Mit Willi Baumeister, Max Buchartz und Karl Peter Röhl gehörte Walter Dexel zu den ersten deutschen Konstruktivisten. Für den Kunstverein Jena organisierte er zwischen 1921 und 1928 wichtige Überblicks- und Einzelausstellungen der damaligen Avantgarden und stellte in diesem Zusammenhang auch die Arbeiten des bis 1925 in Weimar benachbarten Bauhauses vor, dessen in den fünfziger Jahren beginnende Mythologisierung er ebenso frühzeitig bekämpfte wie das Unsinnswort vom „Bauhausstil“.

Für die Kunst der zwanziger Jahre war Dexel ein Glücksfall, da er nicht nur selbst dem Konstruktivismus als Maler, Typograf und Leuchtreklamemann verpflichtet war, sondern die gleichgesinnten Kollegen auch ausstellen lassen konnte. Konkurrenz als Feindschaft war seine Sache ohnehin nicht. Im Gegenteil, nach Besuch der Ausstellung und Lektüre des Katalogs scheint es eher so gewesen zu sein, als habe Dexel sich auf den Feldern der Kunst und Kunstanwendung betätigt, an denen das Interesse der Kollegen eher gering war: Max Buchartz gab die Malerei zugunsten der Typografie und Formgestaltung auf, Schwitters organisierte den „Ring Neuer Werbegestalter“, schrieb, malte, klebte und merzbaute, auch Architektur und Bühnenbild wurden gerne zu öffentlichen Manifestationen der neuen Gestaltung genutzt.

Und Dexel? Zwar typografierte auch er veritabel und gewann gegen die anderen Protagonisten der neuen Typographie 1928 einen Wettbewerb, den die renommierte Zeitschrift des Deutschen Werkbundes, 'Die Form‘, für eine neue Titelblattgestaltung ausgeschrieben hatte, aber seine eigentliche und eigene Innovationsleistung für das konstruktive Gestalten lag in der Realisation von Reklamelampen und der Konzeption von Leuchtreklameordnungen, mit denen dem neuen technischen Werbemedium gleich von Anfang an angemessene Formen und Aussagen beigeordnet werden sollten. Dexel kam es auf die schnelle Information des Stadtbenutzers an, den es wohl interessierte, wo Bäckerei oder Apotheke zu finden seien, nicht aber, wie die Besitzer dieser Geschäfte hießen.

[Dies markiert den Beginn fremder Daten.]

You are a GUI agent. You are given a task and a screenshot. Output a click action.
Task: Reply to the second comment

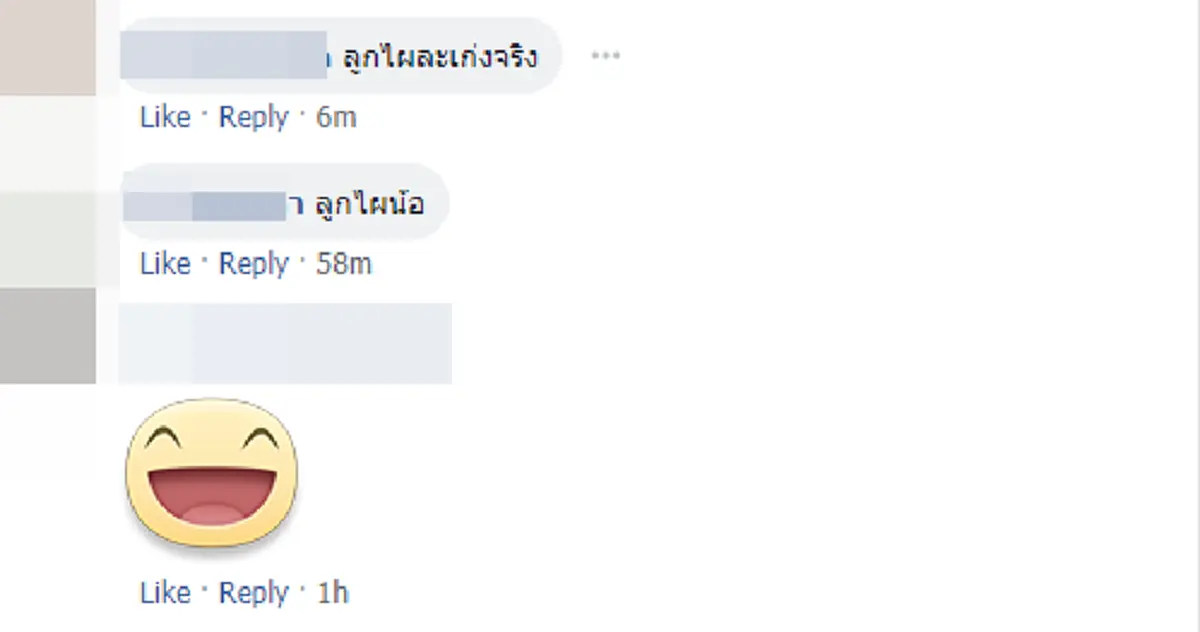coord(253,264)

Der formale Einfluß des von Theo von Doesburg vermittelten „De Stijl“ ist offensichtlich, aber es handelt sich nicht um bloße Adaption von Bildern, sondern um Durchdringungen von Flächen und Körpern, die entsprechend ihren Funktionen nicht nur ausschließlich mit rechtwinkligen Formen gestaltet werden konnten, sondern auch Diagonalen und Bogenformen integrierten. Dexel zeigt sich bei diesen Arbeiten als Pragmatiker, der Form und Zweck von der Prinzipientreue nicht-angewandter Kunst zu trennen weiß.

In einem anderen Fall, der Gestaltung des gemeinsam mit seiner Frau Grete verfaßten Buches Das Wohnhaus von heute, stellt Dexel die typografische Gestaltung der Seiten hinter die propagandistische Absicht zurück: Hinter einem foto-typografischen Umschlag verbirgt sich eine konventionelle Fraktur-Satzanordnung, der Text fordert für den diffus unpolitisch seienden, modernen Menschen die helle, saubere und geordnete Wohnung.

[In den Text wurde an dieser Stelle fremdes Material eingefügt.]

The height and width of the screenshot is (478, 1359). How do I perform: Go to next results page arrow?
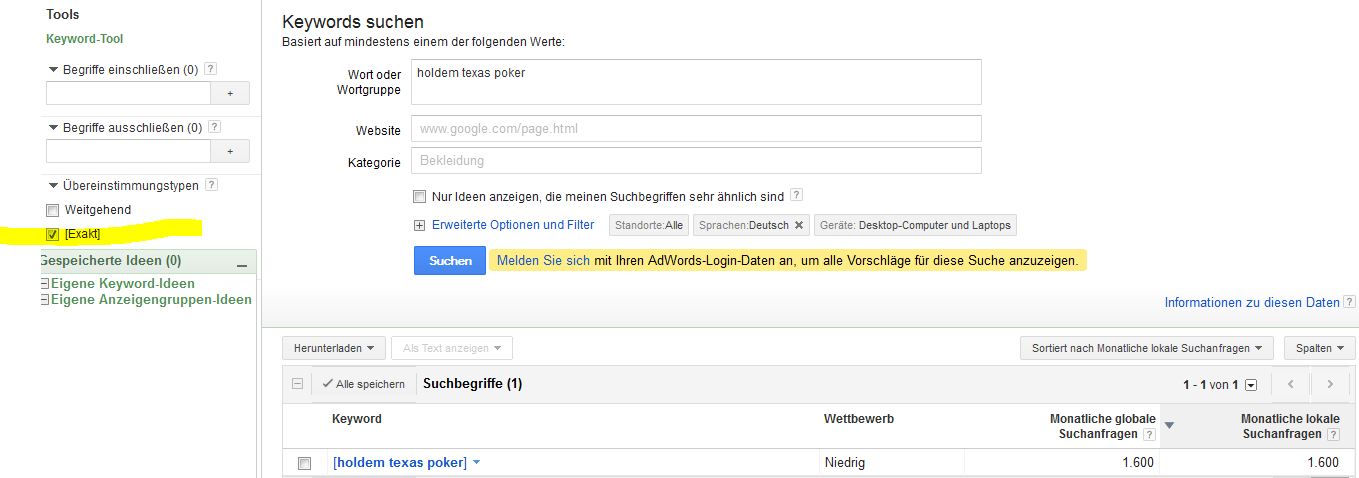pyautogui.click(x=1330, y=384)
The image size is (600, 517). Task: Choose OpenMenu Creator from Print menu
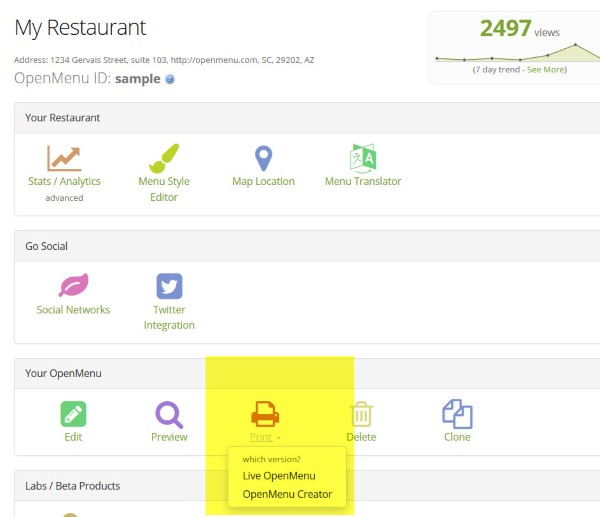pyautogui.click(x=287, y=494)
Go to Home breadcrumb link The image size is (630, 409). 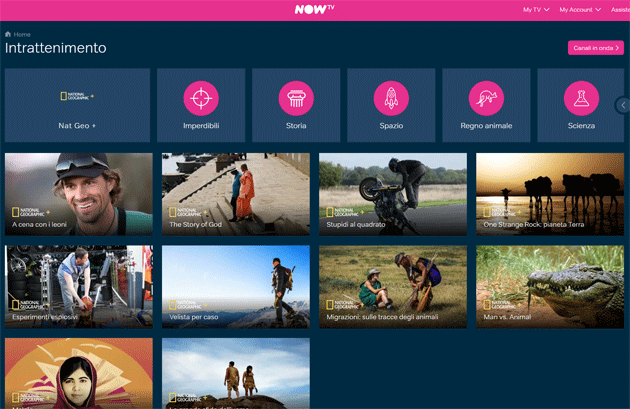coord(22,35)
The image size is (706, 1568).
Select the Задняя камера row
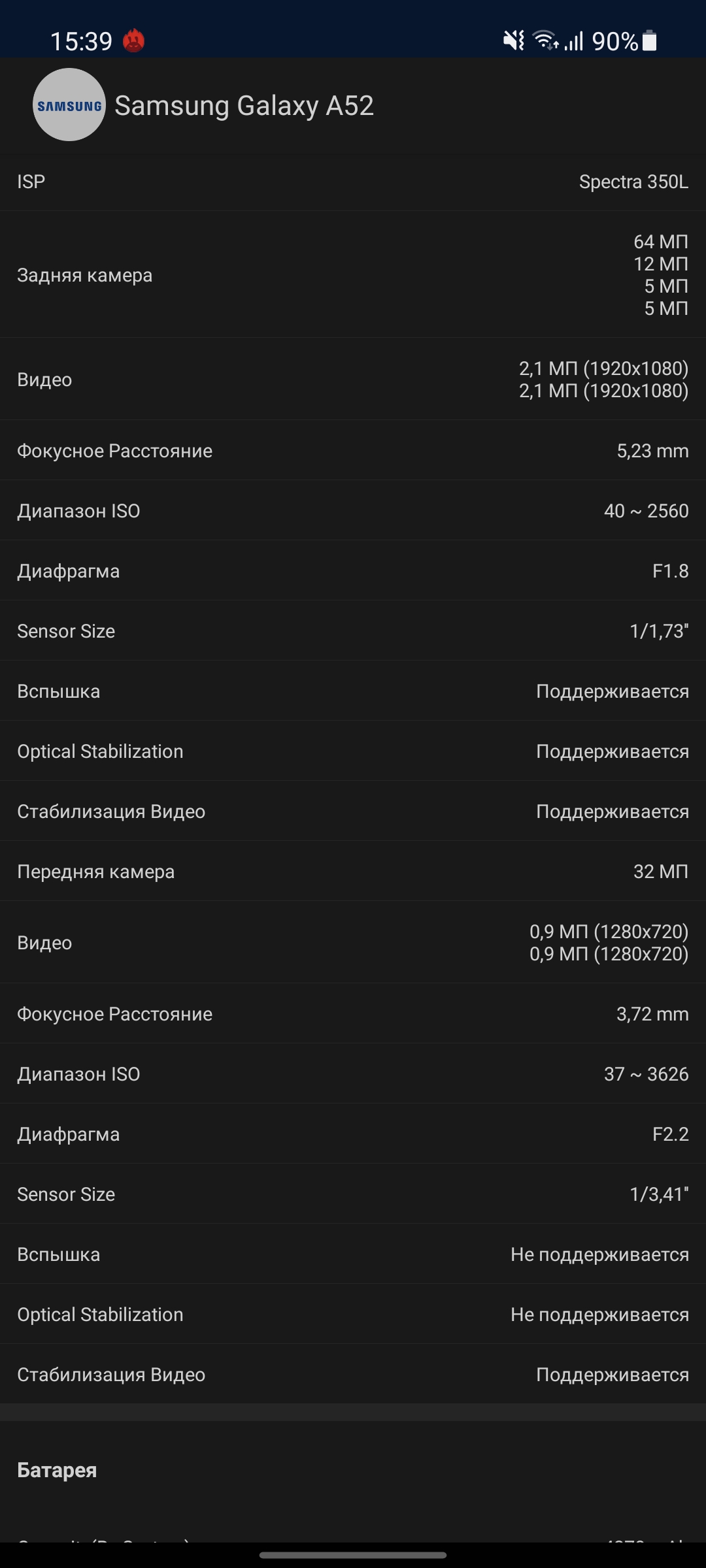[353, 275]
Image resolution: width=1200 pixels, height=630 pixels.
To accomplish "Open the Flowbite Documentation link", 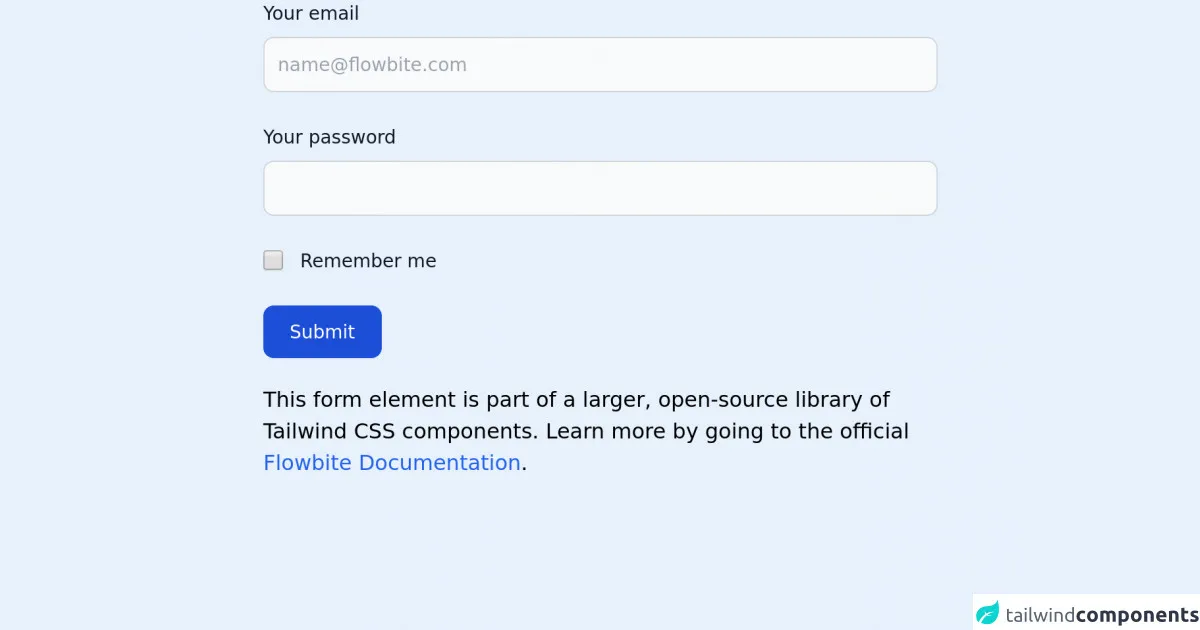I will (x=391, y=463).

Konzept und Organisation von Ausstellung und Katalog lagen bei Ruth Wöbkemeier. Ihr ist dafür zu danken, daß die Schau zum intellektuellen Abenteuer geworden ist. Dexels freie Arbeiten korrespondieren mit den angewandten, und wenn die Datierungen stimmen, liegt in Dexels Werk eine wechselseitige Beeinflussung der künstlerischen Aufgaben vor, führt die Beschäftigung mit der Typografie zur konkreten Figuration, jener berühmten „Köpfe- Serie“, in der Typen und Personen der frühen dreißiger Jahre aus geometrischen Elementarformen konstruiert wurden.

Die Ausstellung zeigt diese Entwicklungen und Korrespondenzen und lädt dazu ein, weitere Entdeckungen zu machen, etwa der Frage nachzugehen, inwieweit die „Köpfe“ eine Rücknahme gewonnener Positionen darstellen oder Vorläufer konstruierter und systematisierter Umwelt sind. Der Katalog (an der Museumskasse 40DM) bietet — auf leider zu dünnem Papier — auch denjenigen die Möglichkeit, sich mit Bild- und ausführlichem Textmaterial auseinanderzusetzen, die nicht nach Bremen oder einen der vier weiteren Ausstellungsorte kommen können.

Kunsthalle Bremen noch bis 13.1.; 3.2.-17.3.: Von-der-Heydt-Museum Wuppertal; 7.4.-2.6.: Bauhaus-Archiv Berlin; 16.6.-21.7.: Kunstverein Wolfsburg; 16.8.- 29.9.: Badischer Kunstverein Karlsruhe.